All of this was me doing something.  I'm a doer.  In the midst of this doing, came the "being" time.  It stole in as I worked and planned.  I needed to focus on "being"--trusting God to care for my children now and in the future...  trusting Him to guide me when the time comes for them to transition to new teachers...  trusting God and reminding myself of the convictions God has given me that we should homeschool...  remembering what I'm doing and why.

This week we're on our family vacation.  We take it after everyone goes back to school.  The vacation rental home is far cheaper and it saves us a lot of money.  We actually like the weather better, as well.  Each day, I've gotten to sit and be with my kids.  I love them.  I love the time I get to have with them.  I love climbing on the rocks with them and seeing them set off air rockets.  I love listening to them play paper dolls and legos.  I love hiking with them and eating new foods together.  I realize that I get to spend a lot of time with my kids because we homeschool.  It's not always easy time like these memories.  But, I don't think I would trade any of it.  

Homeschooling is a good fit for our family--for me, my husband, and our children.  But, I don't want to homeschool out of fear.  God doesn't call us to be afraid.  Instead he calls us to be strong and not to be dismayed or afraid.

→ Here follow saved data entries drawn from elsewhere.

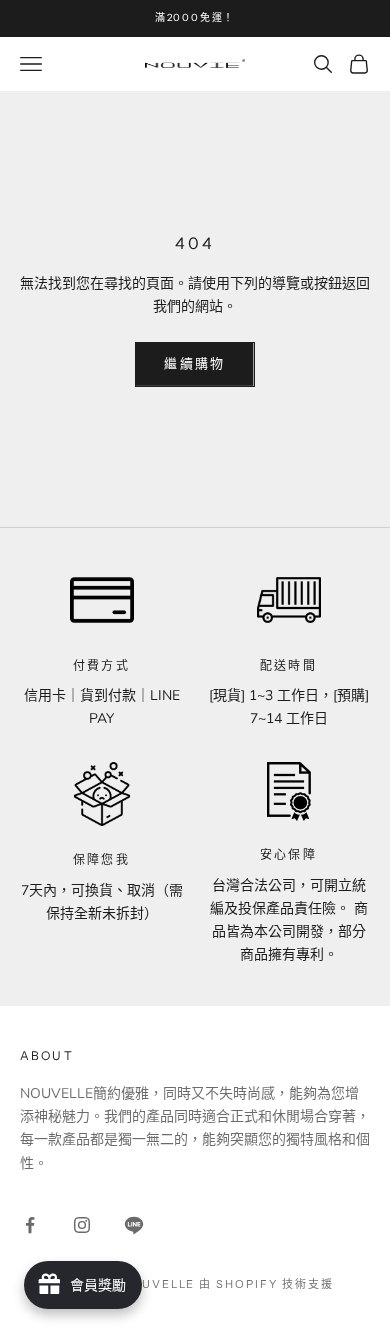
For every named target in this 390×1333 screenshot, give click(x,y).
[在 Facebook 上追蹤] (30, 1225)
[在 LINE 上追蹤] (134, 1225)
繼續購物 (194, 364)
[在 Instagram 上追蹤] (82, 1225)
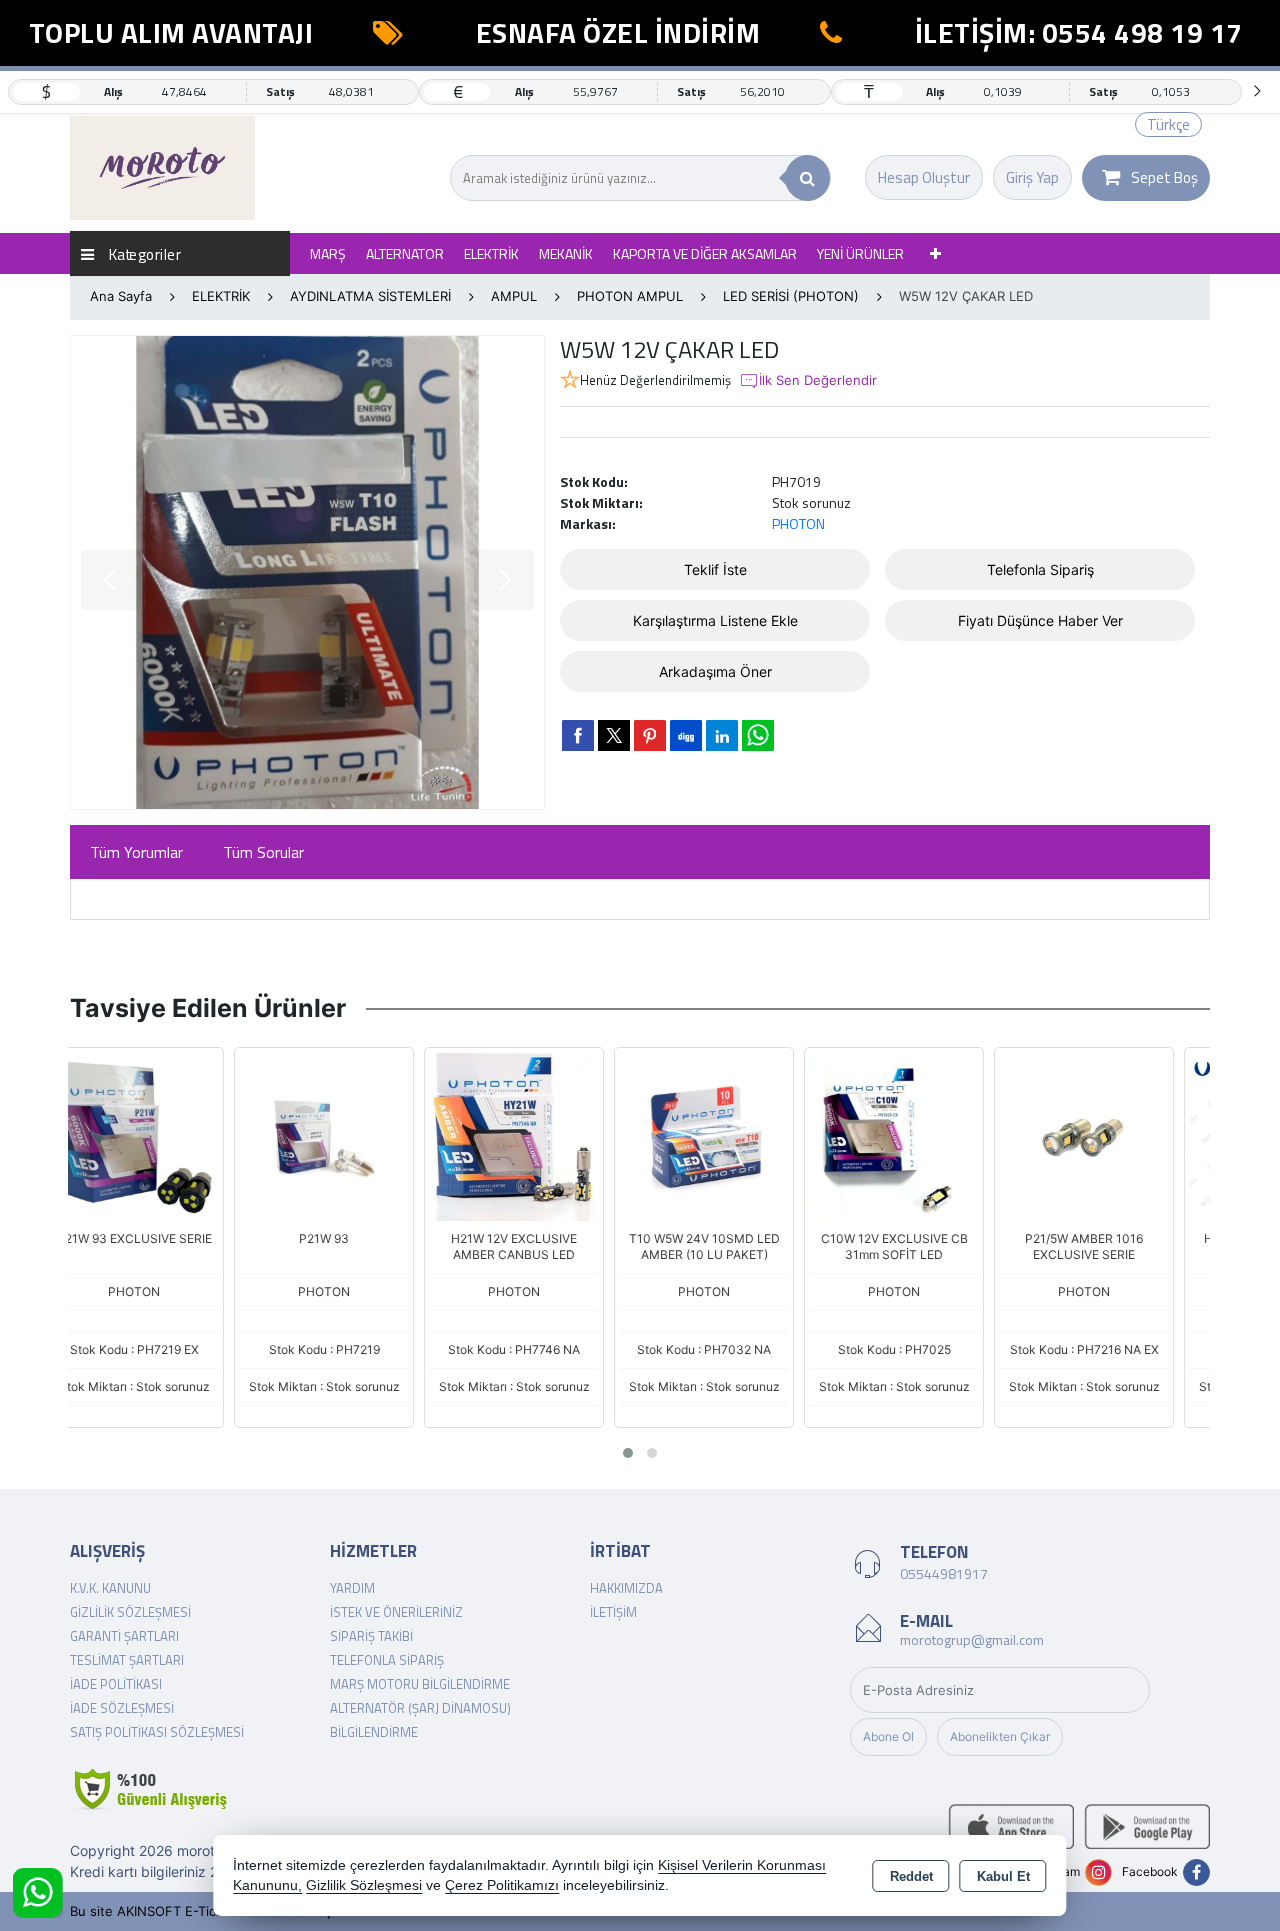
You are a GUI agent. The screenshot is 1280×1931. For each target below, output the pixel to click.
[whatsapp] (758, 735)
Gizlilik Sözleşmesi (130, 1612)
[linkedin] (722, 735)
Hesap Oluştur (924, 177)
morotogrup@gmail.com (972, 1639)
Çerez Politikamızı (502, 1885)
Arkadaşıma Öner (715, 671)
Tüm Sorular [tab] (263, 852)
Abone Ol (888, 1736)
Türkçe (1168, 124)
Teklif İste (715, 569)
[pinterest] (650, 735)
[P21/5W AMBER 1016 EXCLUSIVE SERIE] (923, 1135)
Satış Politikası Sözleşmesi (157, 1732)
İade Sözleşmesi (122, 1708)
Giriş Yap (1032, 177)
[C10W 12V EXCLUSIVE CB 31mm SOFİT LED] (733, 1135)
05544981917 (944, 1573)
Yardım (352, 1588)
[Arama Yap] (807, 178)
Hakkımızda (626, 1588)
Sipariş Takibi (371, 1636)
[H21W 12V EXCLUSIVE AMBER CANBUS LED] (353, 1135)
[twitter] (614, 735)
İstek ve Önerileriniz (396, 1612)
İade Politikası (116, 1684)
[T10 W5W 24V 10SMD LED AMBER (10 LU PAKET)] (543, 1135)
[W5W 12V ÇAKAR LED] (307, 572)
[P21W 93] (163, 1135)
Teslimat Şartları (127, 1660)
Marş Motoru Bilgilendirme (420, 1684)
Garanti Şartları (124, 1636)
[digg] (686, 735)
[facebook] (578, 735)
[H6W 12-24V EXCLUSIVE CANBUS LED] (1113, 1135)
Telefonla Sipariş (1040, 569)
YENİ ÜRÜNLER (860, 253)
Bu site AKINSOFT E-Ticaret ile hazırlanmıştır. (209, 1911)
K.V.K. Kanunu (110, 1588)
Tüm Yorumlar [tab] (136, 852)
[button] (628, 1453)
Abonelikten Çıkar (1000, 1736)
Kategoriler (143, 253)
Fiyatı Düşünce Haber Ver (1040, 620)
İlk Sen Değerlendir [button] (818, 380)
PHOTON (798, 523)
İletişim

We are preparing our kids for what lies ahead for them... in the world.  


Kim said...

Every day I send my kids to our public school terrified that I am doing the wrong thing. I see so clearly the different world view and the influence it is having on my girls. And I want to hide. I think you are right that you need to prepare your children for whatever the future holds. But I also think it is appropriate to shield them from the world for as long as possible. I can't shake the feeling that I am sending my precious children into the lions den every day. At their ages there is no way that they can effectively handle the attacks on their faith, an yet that is what we expect of our public schooled children.
I'm not sure of my point here. Other than to say sometimes there are things to be afraid of.

Anne said...

We do expect that of our public schooled children. You're right. And yes, I agree that sometimes there are things to be afraid of. I was just thinking that tonight... There is good fear--like the fear that keeps us from touching a burning pot. And there is bad fear that makes us hide our heads in the sand. Sometimes I think it's hard to tell which is which, but I was thinking tonight that there is good and bad fear.

Kim said...

Yes. Good fear leads to wisdom. If I touch a hot pot I will get burned, so I won't touch that pot. And putting our heads in the sand is not an acceptable reaction either. We are commanded to trust and fear not. But we are not promised that everything will be nice and good along the way.
The more I am in the public school system the more I worry about my children. Every aspect of their faith is under assault from as early as Kindergarten. Evolution, sex ed, norming of homosexuality. Not to mention the necessary separation of parent and child and consequent fracturing of families.

It is very hard to tell the difference between good fear and bad fear.